Some of the most surprising aspects of the current mega-case boom have come from the equity side of the capital structure. Earlier this summer, bankruptcy professionals marveled at the tantalizing possibility that Hertz could replace its contemplated DIP financing with an issuance of likely worthless stock (a plan that was ultimately scuttled by the SEC). Retail investors' attention to bankrupt equity trading appears to have had a potentially more lasting impact on chapter 11 practice: a surge in requests for once-rare equity committees and increasing receptiveness to those requests from bankruptcy judges. The story doesn’t end there, though. We are seeing an increasing prevalence of non-statutory committees more generally, and below we explore this trend in the context of two cases: Pyxus International and Chesapeake Energy.

Pyxus: Equity Committees

Requests for appointment of an official equity committee have become a costly common occurrence in large chapter 11 cases, even in situations where value appears to break considerably higher in the capital structure. In the past 12 months, shareholder groups have sought official status and/or actively participated on an ad hoc basis in Tuesday Morning, Akorn, Quorum Health, J.C. Penney, Alta Mesa, EP Energy, Dean Foods, Approach Resources, Bristow, Legacy Reserves, Weatherford, PHI, Aceto and Elk Petroleum. Unsurprisingly, equity groups composed of institutional investors have fared better at getting official committee status, having their fees paid from the estate and carving out value compared with equity groups comprising individual shareholders.

But then: Pyxus, an international tobacco company. The debtors filed on June 15 with a prenegotiated plan in place that would, the debtors say, restructure the parent company’s funded debt and pay unsecured creditors in full while preserving nondebtor operating entities’ essential seasonal funding for tobacco growing, picking and processing operations. The debtors set a confirmation hearing for July 27, hoping to have the deal wrapped up before the summer harvesting season.
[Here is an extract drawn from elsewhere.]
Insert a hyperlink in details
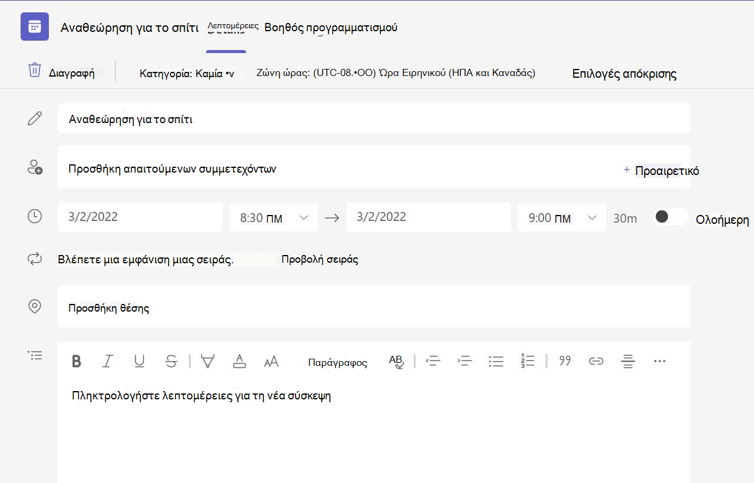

The Office of the U.S. Trustee’s call for members of an official unsecured creditors committee was met with crickets. No party raised their hand, and the cases moved on without the seemingly ubiquitous and costly UCC investigations and challenges. We love it when a plan comes together. Except on July 14, a single pro se shareholder filed a motion for the appointment of an official committee for equityholders. The debtors and even the UST - which would actually have to appoint the members of an official equity committee - opposed.

Judge Laurie Selber Silverstein in Delaware, however, took the pro se shareholder seriously and held a full-day evidentiary hearing on July 17. On July 20, the judge issued an oral ruling: The shareholders would have their official committee. The judge concluded that an equity committee is warranted because the case “is just as much about liquidity as it is about debt,” and the debtors’ own financial statements and projections “raise questions” regarding their solvency. Judge Silverstein also noted that because the debtors’ plan was prepackaged, plan negotiations had occurred “without transparency,” and the interests of the debtors’ management, officers and directors - all of whom would benefit from typical plan releases and exculpation - may diverge from those of shareholders. The judge also ignored pleas from the debtors that appointment of an official equity committee would delay confirmation and threaten their seasonal funding for tobacco operations overseas. “Questions need to be explored,” the judge found.

We can think of at least one such question: If the debtors are truly in the “zone of solvency,” then why would second lien lenders agree to a plan that gives them either 50.1% of reorganized equity or cash equal to 2% of their claims? And why have Pyxus’ second lien notes traded below 15 cents since the petition date, as the debtors have pointed out?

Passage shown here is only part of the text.